For those who would like to celebrate the life of Dorothea Aurelia Bradley, there will be a tribute to her life presented by the Baha’is of Pasadena on Sunday, May 17 at 4:00 pm in a virtual setting at
Meeting ID: 335 200 2801
“Ms. Dorothea Bradley was a woman who took three of the Bahá’í principles: service, justice, unity, and made them her life’s work. The community, indeed, the world has lost an exceptional soul… she will be missed,” Adria E. Elvira, Secretary for the Bahá’ís of Pasadena.
Dorothea was a survivor. She endured more of life’s anguish than most. Having survived numerous hospitalizations over the years she seemed invincible. Which is why the news of her death is so tragic. Few of us are able to maintain our good nature in the face of adversity as the stress of the moment wears on our capacity for humor and seeing the sublime in the ridiculous odds stacked against us.

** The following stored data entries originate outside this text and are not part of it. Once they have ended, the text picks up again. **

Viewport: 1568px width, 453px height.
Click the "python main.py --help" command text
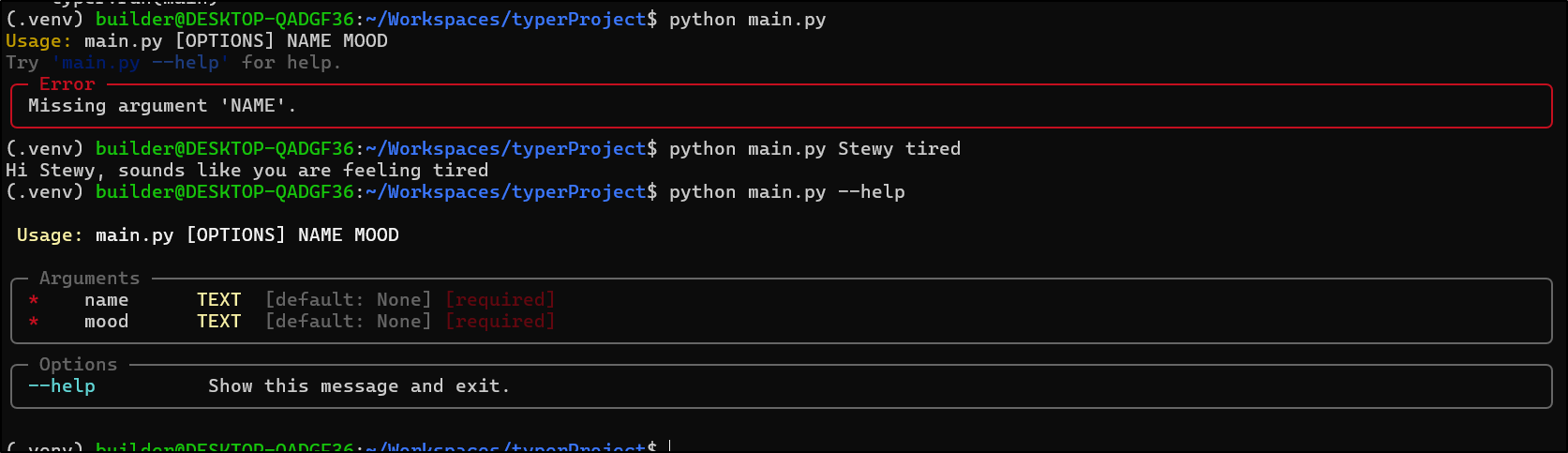click(x=786, y=192)
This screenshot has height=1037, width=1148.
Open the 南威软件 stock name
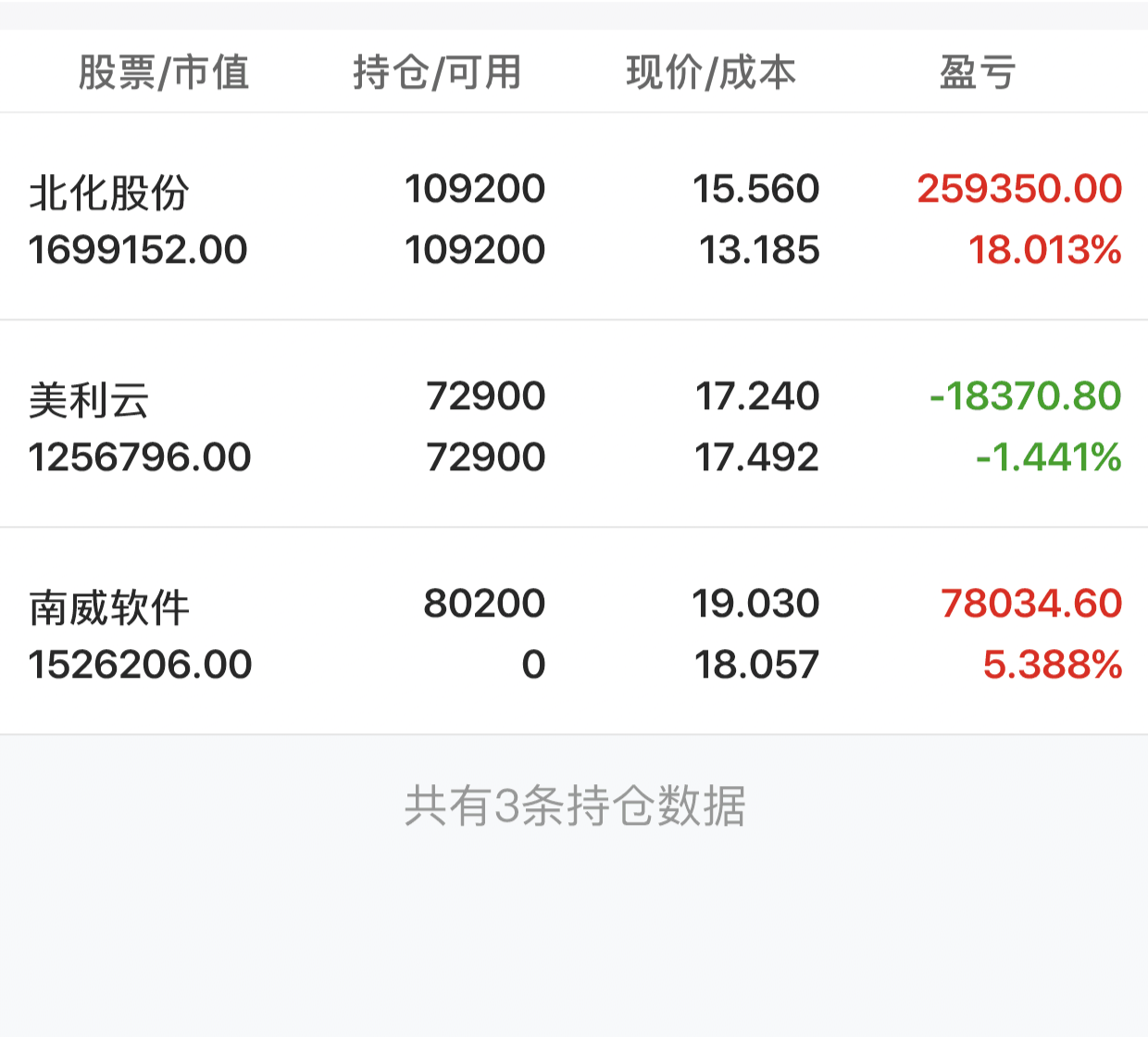click(x=109, y=607)
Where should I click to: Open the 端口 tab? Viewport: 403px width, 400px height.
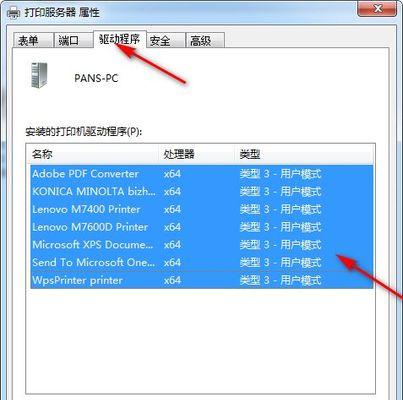[x=73, y=41]
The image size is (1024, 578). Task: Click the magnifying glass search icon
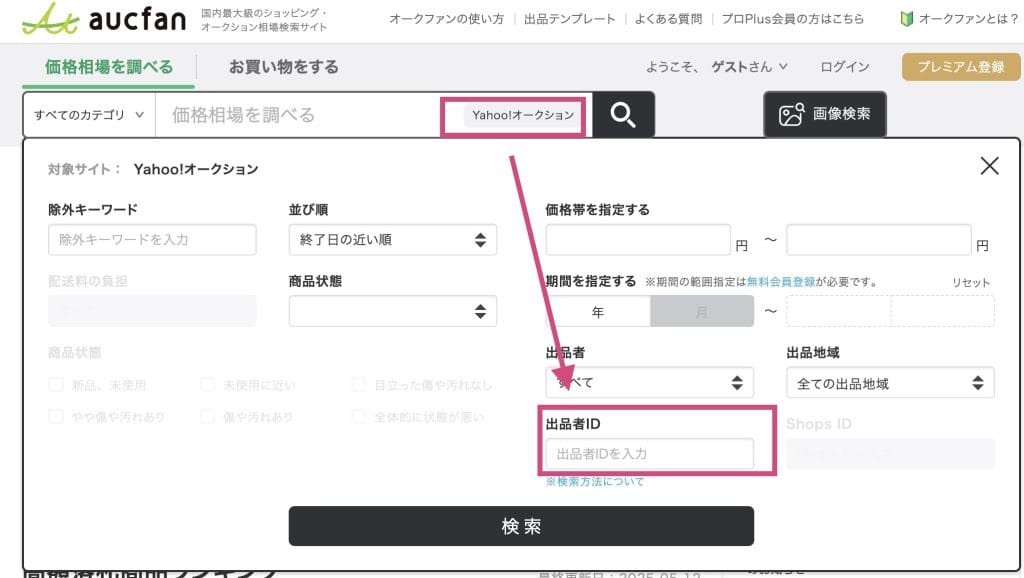click(623, 115)
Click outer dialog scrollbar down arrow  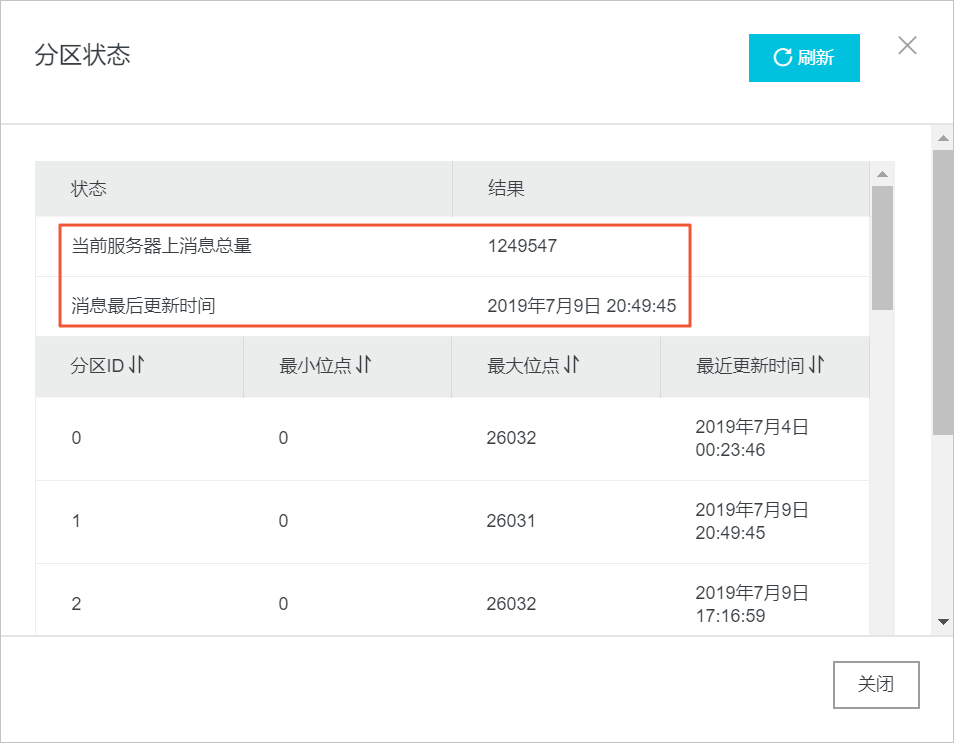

Dorothea never capitulated. As an eternal optimist, she believed that there had to be a way to fix the challenges before us. And she left an indelible mark on everyone she met. No one who really talked to her will ever forget her. For how does the world replace someone who was so unique that no other human comparison comes to mind? A selfless, courageous, generous visionary who did everything in her power to make the world a better place.